GPs practise their profession in a situation where patients present undifferentiated symptoms and generally several completely different problems simultaneously. We see trivial complaints, but must also deal with complex, chronic conditions and multimorbidity that require multidisciplinarity and coordination of care. The low probability of all serious diseases – that nevertheless must not be overlooked – means that we must live with uncertainty. In this type of context, throughout the day we must make rational medical decisions while also taking account of the patient’s preferences and a sustainable use of resources. This is said to be the most intellectually demanding situation that we as doctors can encounter (7). The students must have placements outside of hospitals that are long enough for them to experience this way of working: At least 6 – 8 weeks with a GP, in addition to placement at the accident and emergency outpatient clinic and also in nursing homes. Placement with a GP entails the study programme’s longest ever master-apprentice scenario in which one student learns from one doctor. These «masters» will constitute important role models and in most cases counteract negative perceptions of GPs.

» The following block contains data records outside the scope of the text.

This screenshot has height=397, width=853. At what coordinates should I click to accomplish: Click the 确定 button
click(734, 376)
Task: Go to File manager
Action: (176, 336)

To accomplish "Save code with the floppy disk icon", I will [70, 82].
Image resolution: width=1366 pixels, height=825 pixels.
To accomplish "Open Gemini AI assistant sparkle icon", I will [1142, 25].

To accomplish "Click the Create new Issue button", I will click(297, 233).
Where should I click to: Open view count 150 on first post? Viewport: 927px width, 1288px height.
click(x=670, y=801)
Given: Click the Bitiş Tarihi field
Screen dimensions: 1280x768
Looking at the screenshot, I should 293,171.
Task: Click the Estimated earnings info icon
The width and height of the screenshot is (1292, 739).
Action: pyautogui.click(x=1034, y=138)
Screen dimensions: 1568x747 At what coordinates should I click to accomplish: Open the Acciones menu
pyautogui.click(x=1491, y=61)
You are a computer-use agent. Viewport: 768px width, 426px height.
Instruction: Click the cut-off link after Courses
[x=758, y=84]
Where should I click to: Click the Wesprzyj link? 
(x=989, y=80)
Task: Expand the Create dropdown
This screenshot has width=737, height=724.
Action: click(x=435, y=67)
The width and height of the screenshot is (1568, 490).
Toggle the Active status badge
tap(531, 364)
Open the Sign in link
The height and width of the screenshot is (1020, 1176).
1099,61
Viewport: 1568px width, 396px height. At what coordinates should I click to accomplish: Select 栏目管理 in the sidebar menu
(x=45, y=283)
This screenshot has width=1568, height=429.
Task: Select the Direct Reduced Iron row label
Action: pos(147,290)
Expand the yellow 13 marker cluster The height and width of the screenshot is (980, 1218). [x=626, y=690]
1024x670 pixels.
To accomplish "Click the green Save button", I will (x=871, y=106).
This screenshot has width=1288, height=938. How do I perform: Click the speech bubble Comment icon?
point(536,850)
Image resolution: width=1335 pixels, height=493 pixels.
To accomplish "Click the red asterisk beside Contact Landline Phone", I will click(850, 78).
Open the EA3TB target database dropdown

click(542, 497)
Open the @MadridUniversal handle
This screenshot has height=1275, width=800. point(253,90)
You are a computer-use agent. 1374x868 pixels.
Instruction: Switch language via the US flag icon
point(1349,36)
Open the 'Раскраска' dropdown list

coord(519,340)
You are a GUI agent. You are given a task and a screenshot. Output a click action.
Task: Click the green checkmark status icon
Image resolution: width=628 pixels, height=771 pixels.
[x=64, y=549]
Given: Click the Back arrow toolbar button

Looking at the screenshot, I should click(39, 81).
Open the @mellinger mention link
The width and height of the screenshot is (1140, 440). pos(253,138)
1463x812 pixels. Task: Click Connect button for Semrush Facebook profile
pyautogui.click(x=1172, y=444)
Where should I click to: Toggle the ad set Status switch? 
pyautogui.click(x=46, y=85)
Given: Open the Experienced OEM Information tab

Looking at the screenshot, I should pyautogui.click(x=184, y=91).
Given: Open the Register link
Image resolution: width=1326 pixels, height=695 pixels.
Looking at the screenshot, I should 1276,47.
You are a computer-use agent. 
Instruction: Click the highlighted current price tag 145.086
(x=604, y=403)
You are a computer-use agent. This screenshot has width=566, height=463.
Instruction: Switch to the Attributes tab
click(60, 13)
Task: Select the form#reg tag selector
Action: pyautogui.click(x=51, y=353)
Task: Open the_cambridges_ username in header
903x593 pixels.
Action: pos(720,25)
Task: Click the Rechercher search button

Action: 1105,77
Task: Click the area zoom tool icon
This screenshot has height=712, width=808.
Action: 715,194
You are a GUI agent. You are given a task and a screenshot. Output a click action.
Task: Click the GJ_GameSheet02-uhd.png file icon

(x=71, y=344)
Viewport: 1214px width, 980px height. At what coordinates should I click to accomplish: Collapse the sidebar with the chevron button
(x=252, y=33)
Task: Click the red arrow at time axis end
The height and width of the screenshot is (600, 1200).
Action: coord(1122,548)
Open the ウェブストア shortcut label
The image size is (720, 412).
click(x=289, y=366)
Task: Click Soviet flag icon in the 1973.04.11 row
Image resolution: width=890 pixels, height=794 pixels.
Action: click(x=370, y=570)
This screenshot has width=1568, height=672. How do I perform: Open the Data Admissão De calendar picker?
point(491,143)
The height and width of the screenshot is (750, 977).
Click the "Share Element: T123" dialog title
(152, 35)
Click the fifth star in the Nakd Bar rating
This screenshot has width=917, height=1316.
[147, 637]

A recently published systematic review shows that students experience a high level of satisfaction with both the process and the learning outcome from placements outside of hospitals – but that nevertheless, this does not appear to influence their subsequent choice of career (8). No negative effects on patients were shown, while the GPs involved experienced increased professional satisfaction, but also an increased workload and reduced productivity. This type of master-apprentice learning, as well as placements in nursing homes and at municipal accident and emergency outpatient clinics, cost money. As yet, funding authorities have not come to terms with the impossibility of involving the municipal health service in future medical training on a zero budget. Moreover, we must ensure a sufficient number of academic GPs, who will lead the teaching of a clinical main subject, develop the curriculum, produce textbooks, teach and implement examinations – in addition to conducting and supervising research and preferably maintaining their clinical skills and competencies. We are not bored, but more of us are needed! At present we have an unacceptable imbalance with regard to investments in academic medicine within and outside of hospitals. Students must see that practising medicine in the primary health service is a valid career path that can also include an academic track.